2022 le recordó a toda la industria que el combustible no es una nota al pie. Con el diésel en precios récord, cada milla vacía que recorre un camión es dinero quemado dos veces: una en la bomba y otra en una carga perdida.

Los transportistas disciplinados responden con una planificación más ajustada: combinando envíos en corredores naturales, reduciendo las millas muertas entre una entrega y la siguiente recogida, y siendo honestos con los clientes sobre ventanas realistas en lugar de prometer fechas que obligan a rutas ineficientes.

Para los clientes, la conclusión es simple: la flexibilidad en la ventana de recogida es el descuento más barato que jamás obtendrá. Una ventana de dos días en lugar de una mañana fija a menudo mueve el precio más que cualquier negociación.

Los recargos merecen una explicación simple, porque 2022 llenó las facturas de ellos. Un recargo de combustible indexado al promedio nacional del diésel es una herramienta normal y honesta; un ajuste vago agregado después de acordar el precio no lo es. Pregunte cuál de los dos tiene enfrente antes de firmar.

El otro costo silencioso del combustible caro es la velocidad. Los camiones que van un poco más lento consumen bastante menos, y muchas flotas ajustaron sus limitadores ese año. Las estimaciones de entrega se movieron horas, no días, pero los clientes lo notaron, y los transportistas honestos explicaron por qué.

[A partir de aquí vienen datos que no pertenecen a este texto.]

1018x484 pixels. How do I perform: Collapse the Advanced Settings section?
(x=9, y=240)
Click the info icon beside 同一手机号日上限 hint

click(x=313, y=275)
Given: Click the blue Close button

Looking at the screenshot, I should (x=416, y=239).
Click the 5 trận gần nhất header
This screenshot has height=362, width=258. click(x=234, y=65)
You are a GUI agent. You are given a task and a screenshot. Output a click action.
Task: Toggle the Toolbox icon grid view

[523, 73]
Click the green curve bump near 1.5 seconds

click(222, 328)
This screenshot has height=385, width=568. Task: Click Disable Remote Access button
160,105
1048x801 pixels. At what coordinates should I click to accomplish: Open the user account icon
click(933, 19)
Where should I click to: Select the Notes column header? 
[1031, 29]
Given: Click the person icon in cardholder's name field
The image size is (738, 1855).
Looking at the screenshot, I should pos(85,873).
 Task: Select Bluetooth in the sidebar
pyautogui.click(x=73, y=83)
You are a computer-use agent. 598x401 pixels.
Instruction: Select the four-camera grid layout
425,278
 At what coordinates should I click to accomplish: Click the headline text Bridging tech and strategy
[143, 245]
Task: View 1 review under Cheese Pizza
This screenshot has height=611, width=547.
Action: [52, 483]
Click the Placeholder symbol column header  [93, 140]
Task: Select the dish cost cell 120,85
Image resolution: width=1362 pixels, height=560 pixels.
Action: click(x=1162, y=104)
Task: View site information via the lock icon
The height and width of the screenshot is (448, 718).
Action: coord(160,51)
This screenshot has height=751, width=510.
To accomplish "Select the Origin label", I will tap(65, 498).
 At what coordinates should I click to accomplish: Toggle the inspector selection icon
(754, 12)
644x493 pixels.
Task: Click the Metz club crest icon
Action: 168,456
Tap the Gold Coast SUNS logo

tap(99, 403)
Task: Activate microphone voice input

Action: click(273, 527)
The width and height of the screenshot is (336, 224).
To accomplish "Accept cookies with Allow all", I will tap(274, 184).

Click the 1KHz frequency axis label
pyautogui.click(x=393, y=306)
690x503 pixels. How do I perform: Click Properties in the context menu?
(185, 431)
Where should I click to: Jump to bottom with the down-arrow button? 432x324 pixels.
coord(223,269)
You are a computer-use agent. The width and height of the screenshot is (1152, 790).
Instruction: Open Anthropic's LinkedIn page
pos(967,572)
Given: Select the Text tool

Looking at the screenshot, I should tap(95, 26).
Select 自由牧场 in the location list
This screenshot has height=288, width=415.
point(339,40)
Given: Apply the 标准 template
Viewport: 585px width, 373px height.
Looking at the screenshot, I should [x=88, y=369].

De nuestro lado, la planificación se volvió más colaborativa. Los coordinadores empezaron a proponer ventanas de recogida armadas sobre rutas existentes en lugar de promesas vacías, y los clientes que las aceptaron pagaron consistentemente menos que los que exigieron una mañana fija.

Los precios finalmente bajaron de su pico, pero la disciplina se quedó. Una ruta bien planificada es más barata, más rápida y más amable con el calendario a cualquier precio de combustible, y ese hábito es algo que le agradecemos a 2022.